Looking at my Dardanelle performance from a few weeks ago, you can see what can happen when your main group of fish changes and you don't have a solid back-up plan." With homework complete prior to arrival at the intended destination, Fulks isolates high-percentage areas based on the season he'll be fishing it. "It really depends on the time of year you're going to be on the lake," he notes. "Take the time of year we're in right now (April) as an example.
"The fish are kind of confused across most of the country trying to figure out if they really want to come to the bank and spawn. You can look at the map, in conjunction with your Internet homework, and find those subtle little staging areas that are near spawning coves and flats before you ever back your boat into the water." With so many variables that are out of a bass fisherman's control while on the water, Fulks believes the objective should be to get a handle on the variables you can control. To him, homework is at the top of the list.

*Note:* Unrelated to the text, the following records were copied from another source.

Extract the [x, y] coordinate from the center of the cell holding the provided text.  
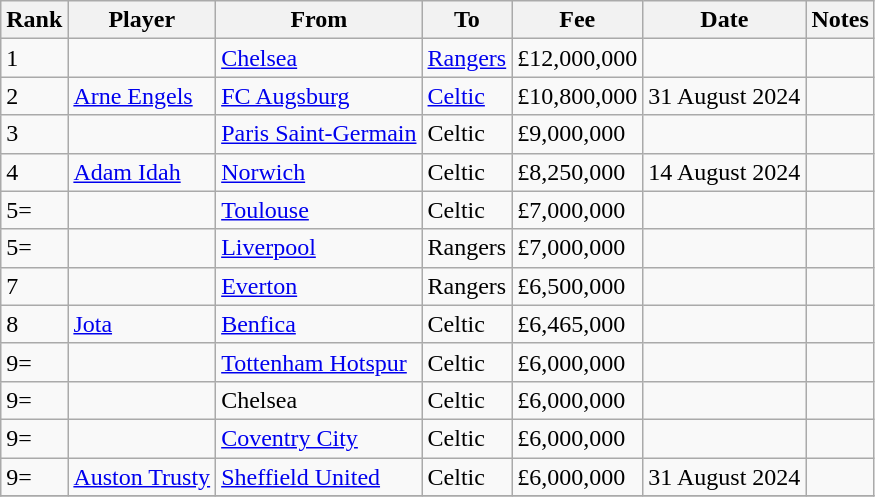
Player [142, 20]
Jota [142, 324]
£9,000,000 [578, 134]
Date [724, 20]
3 [34, 134]
8 [34, 324]
Coventry City [319, 438]
£6,500,000 [578, 286]
Liverpool [319, 248]
Sheffield United [319, 477]
Fee [578, 20]
1 [34, 58]
£6,465,000 [578, 324]
£10,800,000 [578, 96]
To [467, 20]
Toulouse [319, 210]
£8,250,000 [578, 172]
Everton [319, 286]
Rank [34, 20]
7 [34, 286]
2 [34, 96]
Arne Engels [142, 96]
Norwich [319, 172]
Benfica [319, 324]
FC Augsburg [319, 96]
From [319, 20]
14 August 2024 [724, 172]
Adam Idah [142, 172]
Notes [840, 20]
£12,000,000 [578, 58]
Auston Trusty [142, 477]
4 [34, 172]
Tottenham Hotspur [319, 362]
Paris Saint-Germain [319, 134]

"Believe it or not, there are a lot of guys fishing the Elites who don't do a lot of map work, but it's because they've visited the lakes so much that they're very familiar with them," he says. "For me, that's not an option. I really have to study the map to narrow down productive areas and try to lock into something." As a rookie, he said that as soon as he received his invitation to fish the 2009 Elite Series season, his homework began; however, a lesson for every bass angler or aspiring pro is to keep an open mind. "With today's technology, you can definitely narrow things down pretty quickly," he says.
"It's really beneficial for anglers visiting a new lake for the first time, or a lake that they don't visit too often or have had poor finishes on in the past, to be open-minded and versatile as they try to find something productive. That, as much as anything else, will open up a lot of alternatives."